The Emotions of Pregnancy & Parenting
One of the couples I worked with had a very difficult first birth. As a result, they researched other ways to welcome their second baby into the world. This time, they changed their model of care to a more woman-centered model. They completed my course and the mum did all the practices to down-regulate her stress response and work on transforming her fears. She and her partner became a powerful team and communicated what was important to them to their care providers. The result was a stunning example of how different two experiences of giving birth can be.
When I spoke with the mum, she was 6 days post-birth. She made apologies for her emotional vulnerability and tendency to be tearful. Her need to talk to me was about her tendency towards anxiety. She was anxious of being anxious. Her first birth had such a negative impact on her emotional wellbeing that she didn’t know what was normal, now that she had experienced a beautiful, empowered vaginal birth after her caesarean experience.
The primal rawness of our feelings as new parents can be scary, particularly when we are used to putting a lid on our feelings and being in control of them. Pregnancy starts to take the lid off the box – and early parenting blows the box apart! We are quick to tease pregnant women about ‘baby brain’. We blame the hormones for taking away her intellect and her ability to think rationally. The emotions spring from nowhere and can leave us feeling raw, vulnerable and very sensitive. Throw in the breastfeeding hormones and you have a cocktail of powerful emotional intelligence.
If we explore the nature of these hormones and why women might be experiencing them in peak levels – it opens the door to us appreciating the intelligence of mother nature’s design.
Your baby needs you to focus on them, feel love towards them, read their cues and sense their needs. Your amygdala, the part of your brain that senses danger, becomes enlarged in pregnancy. It provides you with a deep desire to respond to their needs and protect them against danger. Intellect is not designed for the job and the volume of intellect gets turned down. Thinking and researching what your baby might need is not as effective as knowing what your baby needs.
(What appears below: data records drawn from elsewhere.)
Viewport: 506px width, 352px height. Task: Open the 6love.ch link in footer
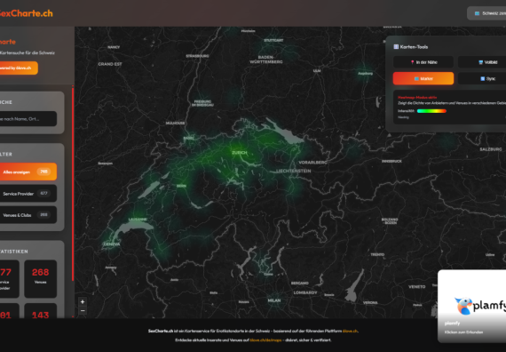point(350,331)
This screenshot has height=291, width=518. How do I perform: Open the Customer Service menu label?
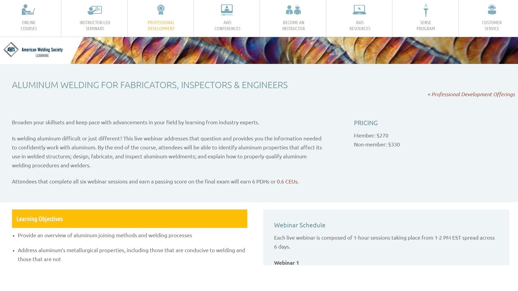click(492, 26)
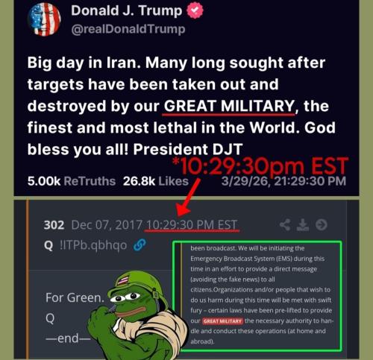View the 26.8k Likes count
The width and height of the screenshot is (373, 360).
[156, 181]
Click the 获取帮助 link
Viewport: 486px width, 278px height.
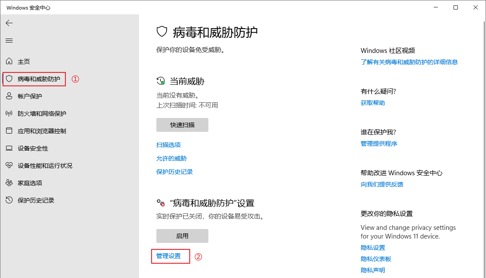point(373,103)
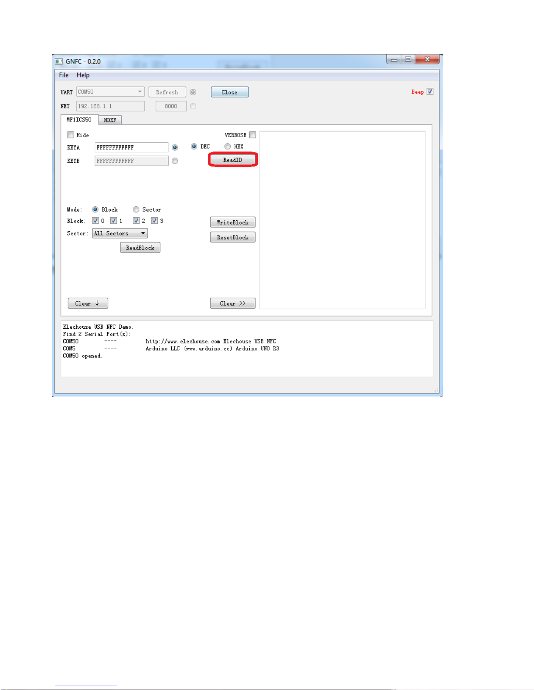
Task: Click the KEYA input field
Action: 131,148
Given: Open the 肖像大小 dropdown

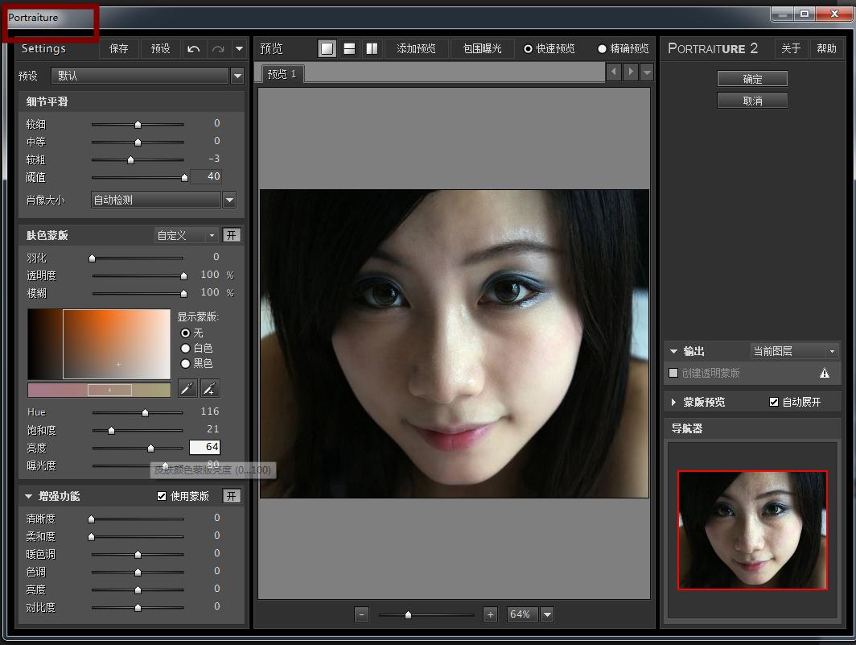Looking at the screenshot, I should pyautogui.click(x=229, y=200).
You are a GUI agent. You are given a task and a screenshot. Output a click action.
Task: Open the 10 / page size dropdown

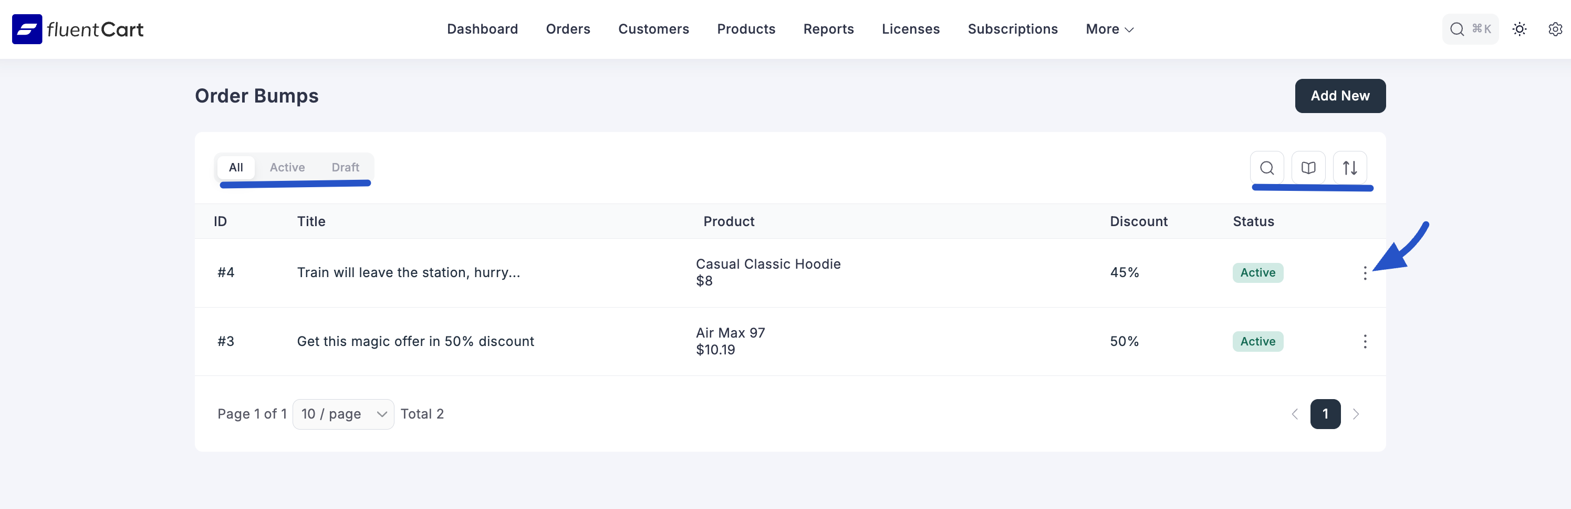343,414
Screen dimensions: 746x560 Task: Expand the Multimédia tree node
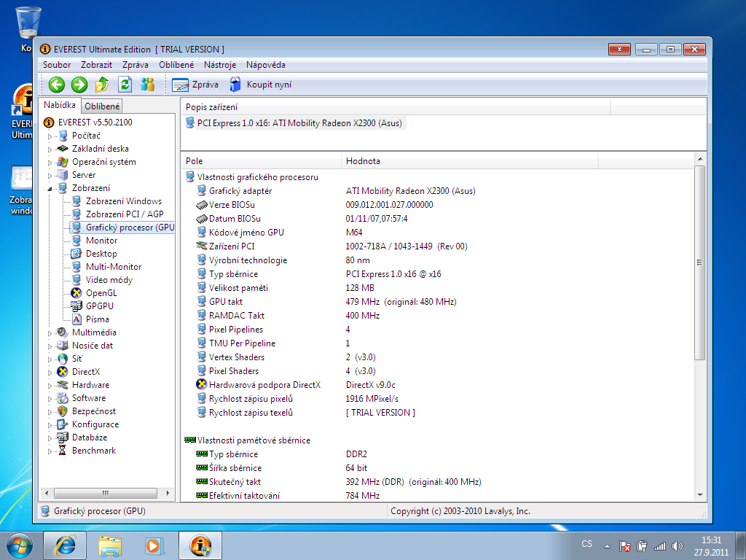click(x=50, y=333)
Your hormones are helping you to know, by turning up the volume of your emotional intelligence, making it hard to think.
Reading expert advice, googling, getting advice from others is all noise, and prevents you from reading and knowing your baby.
I explained to this mother that her amygdala has enlarged, making her hypervigilant to danger and protective of her baby. It is a biological necessity to not sleep deeply when you have a newborn baby – our babies are born so vulnerable. I reassured her that her anxiety about the baby is normal for many mothers, and is a healthy response to life with a newborn. I reminded her that if her anxiety starts to become detrimental to her mental health, then she has all the support she needs to get help, just like she did last time.
She thanked me for explaining this, helping to normalise her experience and embrace her strong desire to be with her baby. She looked visibly more relaxed and embraced her mother tiger. 😊
I hope this is helpful to all you precious parents who protect our precious babes.